= Excerpted text =
-- Opening Marker --

While 3D bioprinting and bioassembly continue to revolutionize tissue engineering in the fields of generative and restorative medicine, the creation of biocompatible organic implants is still a virtually uncharted field. Indeed, it is still very difficult to reproduce the complex structure of tissue interfaces and vascular perfusion. A team from the Jacobs School of Engineering at the University of California in San Diego and Sichuan University of China succeeded in printing a biocompatible blood vessel. Their study, entitled “Direct 3D bioprinting of prevascularized tissue constructs with complex microarchitecture,” was published in the Biomaterials Journal on February 2, 2017. It was co-written by Wei Zhu, Xin Qu, Jie Zhu, Xuanyi Ma, Sherrina Patel, Justin Liu, Pengrui Wang, Cheuk Sun Edwin Lai, Yang Xu, Kang Zhang and Shaochen Chen.
The Lernean Hydra
In the near future, this technology will serve to create functional artificial bio-organs, echoing the myth of the Lernean Hydra. Researchers at the Nanobiomaterials, Bioprinting and Tissue Engineering Lab at UC San Diego printed a blood vessel that can be connected to the human vascular network with no risk of rejection or complications. The new research, led by nanotechnology Professor Shaochen Chen, met one of the biggest challenges in tissue engineering: creating tissue and organs with functional vascular networks—that is, networks of blood vessels that can carry blood from the host body. In addition, these vessels will soon be able to transfer other biomaterials. Other researchers have already printed artificial blood vessels, but the technology used was often slow and expensive, and could only achieve very simple structures that were unable to provide vascular perfusion—or, in other words, irrigation of an organ with blood containing oxygen and the nutrients required for metabolism. This new method can print complex functional biostructures quickly from a 3D printer that was manufactured by the team. The technology was invented in this laboratory to print living tissue and microscopic fish capable of moving around the human body to detect toxins.

-- Closing Marker --

= Task to carry out =
Retype everything in the text on bioprinted blood vessels from "While 3D bioprinting" down to "and Shaochen Chen.", with no changes.

= Supplied information =
-- Opening Marker --

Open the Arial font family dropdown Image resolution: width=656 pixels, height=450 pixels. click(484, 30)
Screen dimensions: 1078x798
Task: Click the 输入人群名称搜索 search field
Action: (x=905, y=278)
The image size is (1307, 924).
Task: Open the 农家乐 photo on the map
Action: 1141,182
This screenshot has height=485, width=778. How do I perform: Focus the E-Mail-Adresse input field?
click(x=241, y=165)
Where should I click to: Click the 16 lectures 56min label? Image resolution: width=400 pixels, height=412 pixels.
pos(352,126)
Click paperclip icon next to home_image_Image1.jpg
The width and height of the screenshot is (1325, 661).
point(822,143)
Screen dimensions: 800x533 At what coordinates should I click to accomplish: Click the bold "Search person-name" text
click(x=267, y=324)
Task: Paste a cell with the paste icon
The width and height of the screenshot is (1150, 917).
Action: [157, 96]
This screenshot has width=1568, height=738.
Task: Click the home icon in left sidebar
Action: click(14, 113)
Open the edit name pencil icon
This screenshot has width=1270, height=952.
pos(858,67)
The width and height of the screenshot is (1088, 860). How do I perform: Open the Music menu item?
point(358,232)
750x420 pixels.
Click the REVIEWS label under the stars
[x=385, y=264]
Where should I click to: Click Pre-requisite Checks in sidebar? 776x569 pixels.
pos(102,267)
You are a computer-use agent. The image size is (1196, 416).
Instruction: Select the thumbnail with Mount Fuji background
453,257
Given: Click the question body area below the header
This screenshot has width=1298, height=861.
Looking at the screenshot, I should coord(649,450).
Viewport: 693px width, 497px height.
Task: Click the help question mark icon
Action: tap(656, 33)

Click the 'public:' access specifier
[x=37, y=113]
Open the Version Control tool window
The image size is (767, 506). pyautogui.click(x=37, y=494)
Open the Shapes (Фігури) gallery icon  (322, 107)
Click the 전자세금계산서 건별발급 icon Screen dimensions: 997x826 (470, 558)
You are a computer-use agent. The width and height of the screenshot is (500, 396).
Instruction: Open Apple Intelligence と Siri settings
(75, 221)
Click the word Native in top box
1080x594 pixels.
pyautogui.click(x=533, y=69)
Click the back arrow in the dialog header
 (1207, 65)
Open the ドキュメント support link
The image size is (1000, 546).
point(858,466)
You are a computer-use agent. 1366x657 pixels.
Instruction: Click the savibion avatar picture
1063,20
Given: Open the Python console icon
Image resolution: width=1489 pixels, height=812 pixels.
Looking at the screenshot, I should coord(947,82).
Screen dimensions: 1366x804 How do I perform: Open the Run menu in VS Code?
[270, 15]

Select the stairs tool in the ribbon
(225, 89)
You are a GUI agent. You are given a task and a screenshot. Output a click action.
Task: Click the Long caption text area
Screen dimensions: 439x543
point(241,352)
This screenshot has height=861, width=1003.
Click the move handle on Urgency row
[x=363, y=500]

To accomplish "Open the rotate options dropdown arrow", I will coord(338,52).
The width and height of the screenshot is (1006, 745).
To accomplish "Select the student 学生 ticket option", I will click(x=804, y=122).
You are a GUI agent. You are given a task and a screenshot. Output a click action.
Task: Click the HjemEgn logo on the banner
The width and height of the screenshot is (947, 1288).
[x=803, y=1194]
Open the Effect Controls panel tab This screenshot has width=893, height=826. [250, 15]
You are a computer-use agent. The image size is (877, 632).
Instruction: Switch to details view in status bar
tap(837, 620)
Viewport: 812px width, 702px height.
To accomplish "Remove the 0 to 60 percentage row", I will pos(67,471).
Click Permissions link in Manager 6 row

-- Closing Marker --

= Problem solution =
While 3D bioprinting and bioassembly continue to revolutionize tissue engineering in the fields of generative and restorative medicine, the creation of biocompatible organic implants is still a virtually uncharted field. Indeed, it is still very difficult to reproduce the complex structure of tissue interfaces and vascular perfusion. A team from the Jacobs School of Engineering at the University of California in San Diego and Sichuan University of China succeeded in printing a biocompatible blood vessel. Their study, entitled “Direct 3D bioprinting of prevascularized tissue constructs with complex microarchitecture,” was published in the Biomaterials Journal on February 2, 2017. It was co-written by Wei Zhu, Xin Qu, Jie Zhu, Xuanyi Ma, Sherrina Patel, Justin Liu, Pengrui Wang, Cheuk Sun Edwin Lai, Yang Xu, Kang Zhang and Shaochen Chen.